LONDON: Raw sugar futures on the ICE exchange recovered from a 2-1/2 year low on Wednesday, though prospects for improved supplies kept gains in check, while cocoa continued to drift lower.
Raw sugar was up 0.6% at 17.62 cents per lb by 1200 GMT, having earlier matched Tuesday’s 2-1/2 year low at 17.51 cents, while white sugar was flat at $490.10 a ton. India is likely to see above-average monsoon rains for the second straight year in 2025, the government said.
Dealers noted that rains should allow the world’s No. 2 sugar producer to increase sugar exports. Sugar production in top producer Brazil’s centre-south region was nearly 10% higher than a year earlier in the second half of March as mills allocated more cane to sugar production.
Consultancy Safras & Mercado said the increased allocation to sugar came about as sugar stocks in Brazil’s center-south were about 70% lower than average in the first quarter.

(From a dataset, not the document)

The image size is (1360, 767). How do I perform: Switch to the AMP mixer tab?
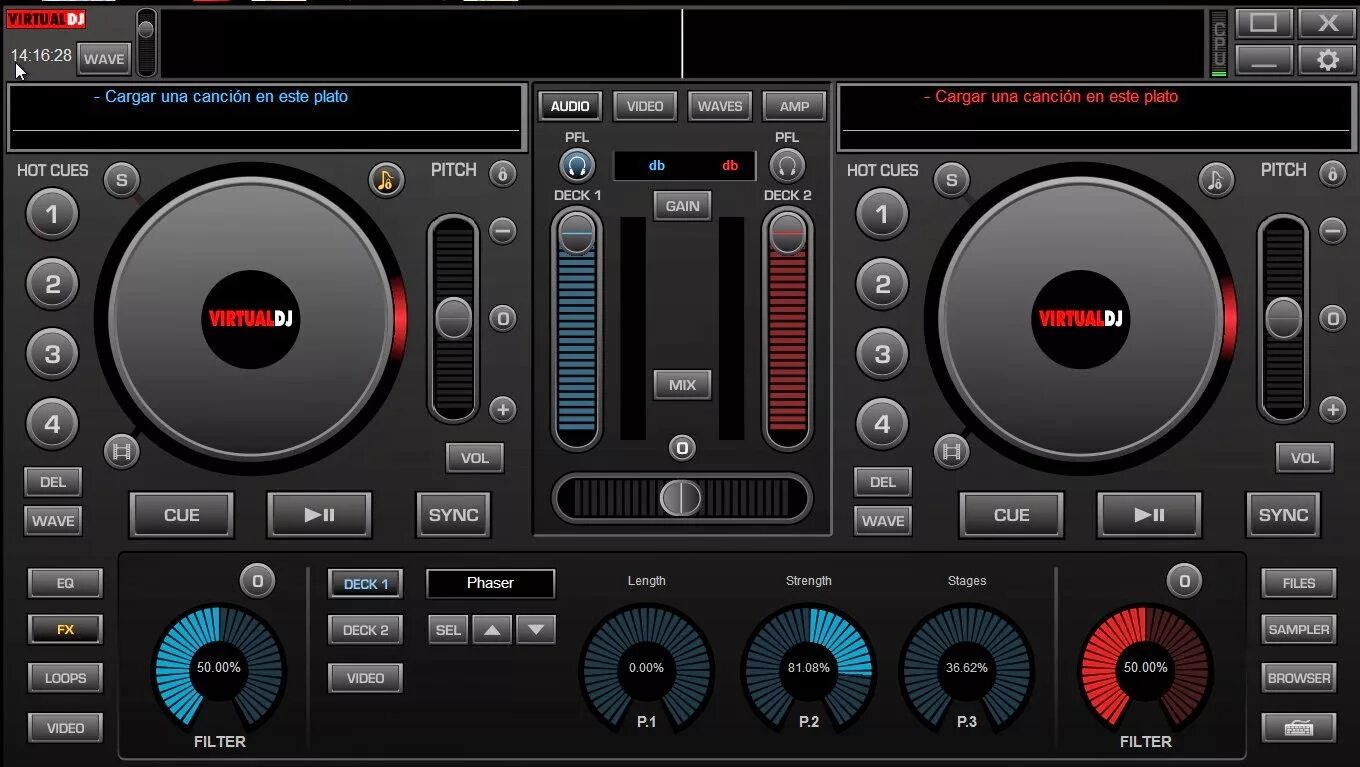pos(793,106)
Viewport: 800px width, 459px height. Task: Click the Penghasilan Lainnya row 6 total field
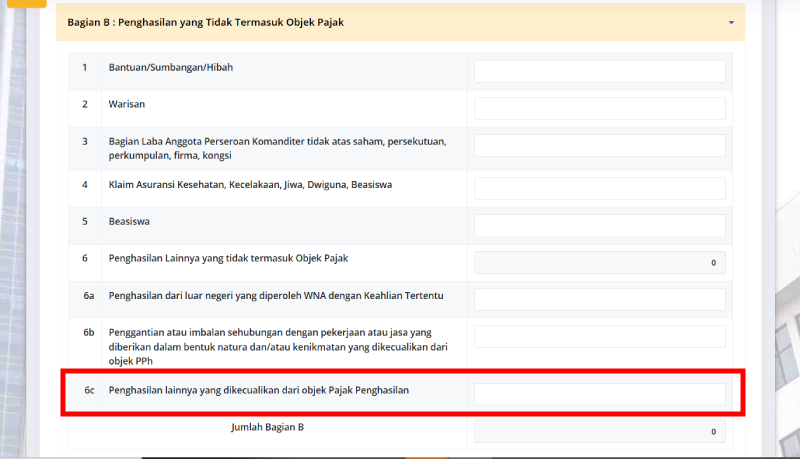[599, 262]
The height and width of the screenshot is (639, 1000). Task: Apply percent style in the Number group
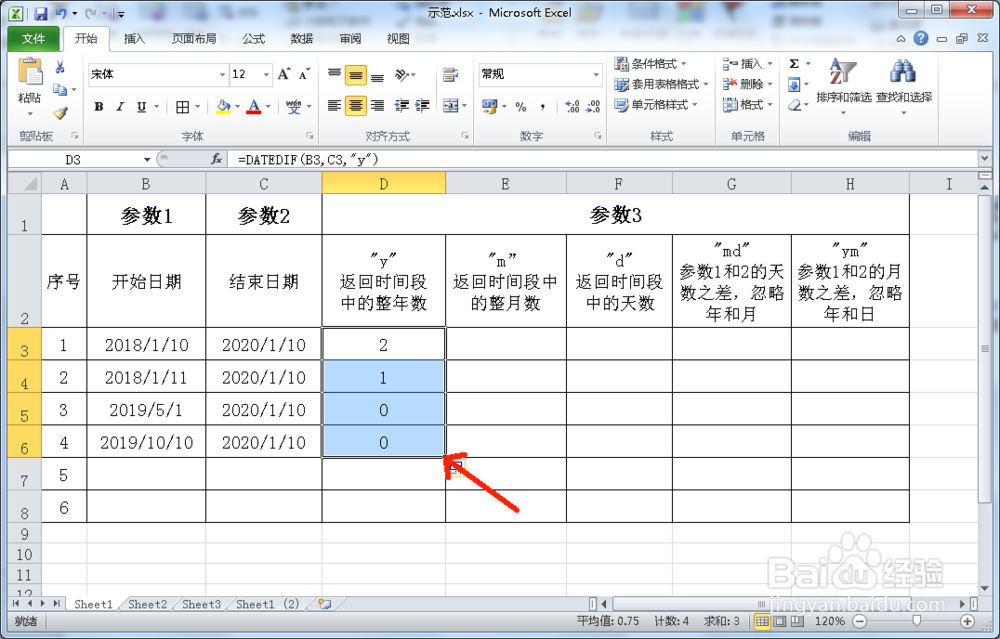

Dealers said the market meanwhile remains concerned a trade war between the US and China could drag the world’s two largest economies into a recession that would hurt demand for commodities including sugar.
Arabica coffee futures slipped 0.3% to $3.6590 per lb, having lost 2.7% last week amid tariff-related recession fears, while robusta coffee futures fell 0.3% to $5,326 a metric ton.
Dealers said robusta is being boosted by reports of sharply lower robusta production out of Brazil, the world’s second largest grower of the instant coffee ingredient.